The wedding…. Oh, the wedding. It was a beautiful wedding, a rather large wedding… and I always said I wouldn’t do it again, but I wouldn’t have changed a thing.
The honeymoon, what a great time. Although, many of you know I am not fond of flying, and I begged him on the flight home from Honolulu to LA to drive from LA. He kindly told me it would be ok, and asked if I wanted my meal…. (cause he was still hungry)… and NO, we would not be driving back from California. That is also another reason I love him. He grounds me. I found that out early in marriage!
We have raised our 2 dogs. I think at one time or another he was ready to get rid of both of them… lol.
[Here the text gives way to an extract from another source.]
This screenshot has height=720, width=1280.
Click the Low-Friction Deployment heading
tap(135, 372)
And, when I was in the hospital before the triplets were born, he told me, he had found a new love for the dogs, they were his friends. They kept him company on his nights without me.
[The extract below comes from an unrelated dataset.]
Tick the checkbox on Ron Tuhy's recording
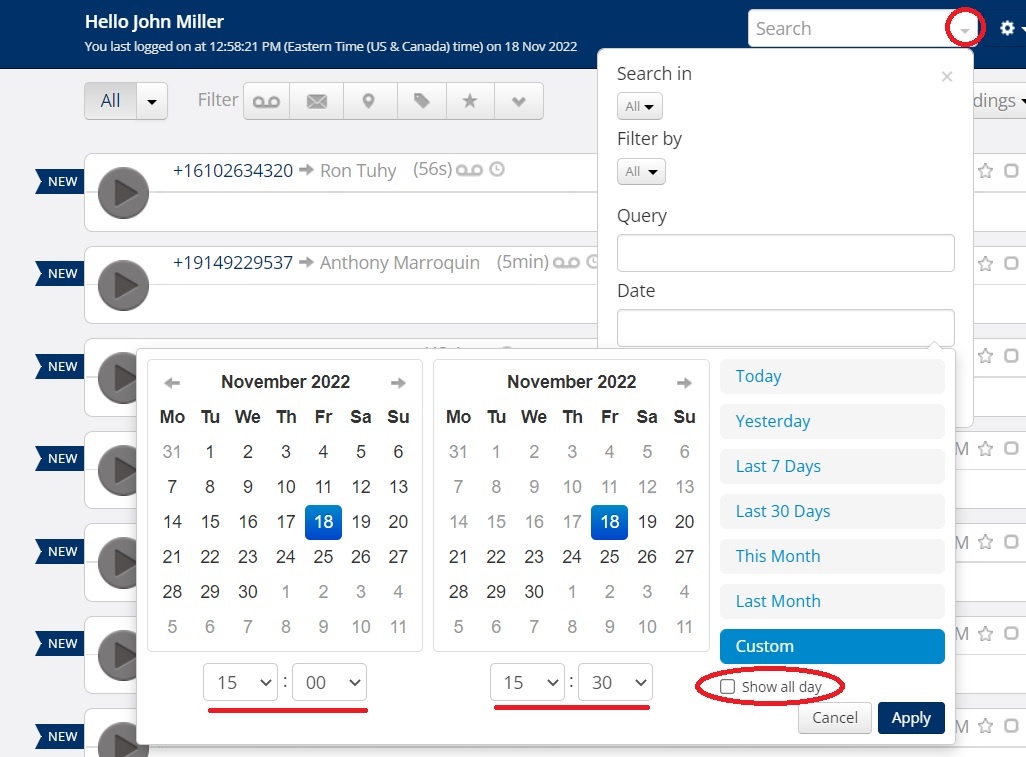This screenshot has width=1026, height=757. [x=1011, y=171]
And the triplets. Infertility is not kind to a relationship. It’s was not kind to my self esteem as a woman. It was not kind to me, nor him. After 2 miscarriages that were heart wrenching, Todd always told me “It’s okay to cry, it’s okay to be sad.” And sometimes that is all I needed. The decision to do IVF was different for both of us. I was willing to do what it took to have our biological children. Todd thought that there were plenty of children out there that needed help. He is very humble, and that too is why I love him.
And so 3 IVF cycles later, a correction of my thyroid, and clotting issues. We go for an ultrasound after transferring 3 embryos back…. We see 3 heartbeats. Shock came over me. Joy came over Todd. I remained apprehensive, and scared, he remained happy and so full of joy. It’s why I love him.
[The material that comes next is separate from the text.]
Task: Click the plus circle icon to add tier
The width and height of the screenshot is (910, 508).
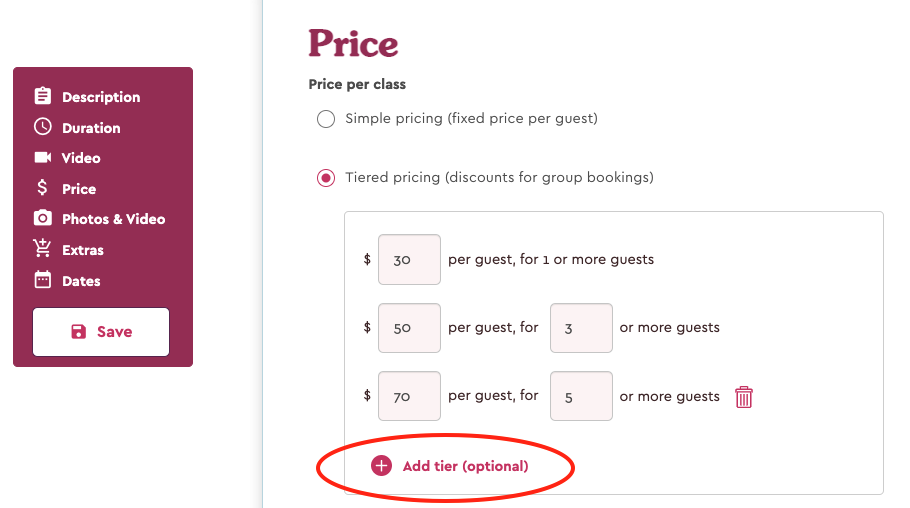Action: click(x=381, y=466)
And… after the triplets were born. Todd was the professional isolette diaper changer. He loved to touch them. Even at 2 lbs, he wanted to touch them. He allowed me to hold them first, and spend intimate time with them and bond. Todd is the ultimate optimist. I as you may know, I am not! When Grey was sick, I mean really sick… Todd was there, even tempered, even mannered, even emotionally, even after I had fallen apart. I can’t tell you how many times we thought Grey would not pull through. Todd always stood strong, in that he would be fine, and he would end up home with Lilly and Owen. I now know, he is likely right.
I can’t really express my feelings for Todd. Even though we have our differences at times… I think it’s just the way it is. He is my partner. He is my best friend. I cannot express how happy I am to be married to him, to be the mother of his children, and to know we will spend the rest of our lives together.